Гле обратилась к гë:

– Вы же поняли, что он сказал, поняли? Вы же хоть что-то на квен знаете? Дети – заведомо мирные жители. И ничего они на голосовании не решали, потому что маленькие.

 После долгого молчания один из парламентёров заявил:

– Хорошо, детей пропустим.

 Когда они вернулись и стало известно о том, что договорились о выпуске детей, Йокрий Нэйбаных был в ярости, но было уже поздно: договорились.

 Вначале Гле решила обсудить, что делать, с Зомре и Иснером, она была убеждена в правоте своих мыслей:

– Если мы сдадимся, то это ударит по идее очень сильно. Кто будет поддерживать тотальную демократию после такого? И я не верю, что они или роялисты, которым могут передать нас, не будут пытками что-то выбивать. Короче, шансы есть всегда, а идея превыше всего. Надо прорываться.

 Зомре боялся что-то вставить, поэтому просто кивнул.
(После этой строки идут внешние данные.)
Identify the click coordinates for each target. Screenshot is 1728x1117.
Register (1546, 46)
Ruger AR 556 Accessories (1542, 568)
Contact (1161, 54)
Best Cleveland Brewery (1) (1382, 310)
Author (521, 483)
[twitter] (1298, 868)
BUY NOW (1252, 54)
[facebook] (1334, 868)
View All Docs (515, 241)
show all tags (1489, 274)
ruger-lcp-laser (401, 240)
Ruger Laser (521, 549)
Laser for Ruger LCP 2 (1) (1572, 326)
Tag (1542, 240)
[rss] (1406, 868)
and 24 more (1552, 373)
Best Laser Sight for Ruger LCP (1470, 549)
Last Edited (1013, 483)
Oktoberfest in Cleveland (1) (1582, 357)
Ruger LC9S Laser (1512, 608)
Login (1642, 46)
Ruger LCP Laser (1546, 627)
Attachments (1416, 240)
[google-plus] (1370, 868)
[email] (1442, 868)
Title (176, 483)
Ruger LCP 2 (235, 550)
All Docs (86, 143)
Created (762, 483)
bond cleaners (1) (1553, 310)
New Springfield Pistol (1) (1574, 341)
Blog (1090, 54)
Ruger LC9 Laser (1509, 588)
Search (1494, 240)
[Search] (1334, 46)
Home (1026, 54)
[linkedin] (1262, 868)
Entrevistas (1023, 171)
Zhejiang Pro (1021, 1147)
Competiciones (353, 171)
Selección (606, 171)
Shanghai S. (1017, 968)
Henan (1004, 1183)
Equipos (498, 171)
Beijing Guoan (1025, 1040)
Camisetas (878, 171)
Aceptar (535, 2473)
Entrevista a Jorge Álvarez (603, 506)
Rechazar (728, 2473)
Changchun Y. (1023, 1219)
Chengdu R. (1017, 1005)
 А Иснер начал спорить с Гле:

– Ты понимаешь, что у нас шансов ещё меньше, чем было у, к примеру, гарнизона Красты. Все холмы под гë, их тупо больше. Мы с преимуществом серьёзным не можем нормально действовать, а тут. Посмотри на юных хлюпиков, да, не детей, но юных людей, которые ради идеи должны погибнуть. Должны ли они умирать за красивые и да, правильные, слова, но всё же умирать, должны ли? Кстати, а что он сказал про Нинду Земм и, видимо, Ленджа Детлу? Если они арестованы, то, допустим, прорвёмся и что?

– Я не дослушала, но я им не верю, не верю и всё. И да, Вы говорили, что нам ничего не угрожает, а мы попали в окружение.

 Зомре тут зачем-то вставил:

– Гле, давай арестуем этого скрытого роялиста. Ты знаешь, что когда тебя расстреливать вели, я прибежал к нашим, сказал, что ты в беде и надо спасать. Все согласились, что надо. А он, значит, встал в позу и заявил, что спасать военную преступницу не стоит, а если нас всех арестуют и убьют за это? Бродяга, осознай. Он назвал тебя военной преступницей.

 Иснер начал оправдываться:

– Да, назвал, но это не моё осуждение, это позиция суда республики, который тебя и признал таковой. Да, я переживал за людей, которых могли арестовать в случае помощи тебе. И да, по итогу снабжение обрубили из-за твоих контактов.

– Нам бы обрубили всё равно его, – сказала Гле. – Ну или пожрали бы, бегали бы в лучшем случае со своими шевронами, а, скорее всего, и нет, просто влили бы в армию Пеммера и заставили бы его поддерживать. Мы с самого начала были в оппозиции к этим этатистам не меньше, чем к королю.

– Если я от вас не свалил, хотя вы все от меня зависите, то это значит, что и я в оппозиции. То, что мы построили в Дакре сейчас, – самое справедливое общество, которое я видел когда-либо. Единственное, я против казни людей младше шестнадцати. А так, я бы сделал внутри то же самое. Но я пытался прежде всего обезопасить жизнь тех, кого ты напихала сюда. И сейчас хочу, чтобы они не погибли. И если ты примешь решение другое (самостоятельно или спросив Зомре – не важно), то ты забьешь на мнение специалиста и в очередной раз утвердишь диктатуру себя.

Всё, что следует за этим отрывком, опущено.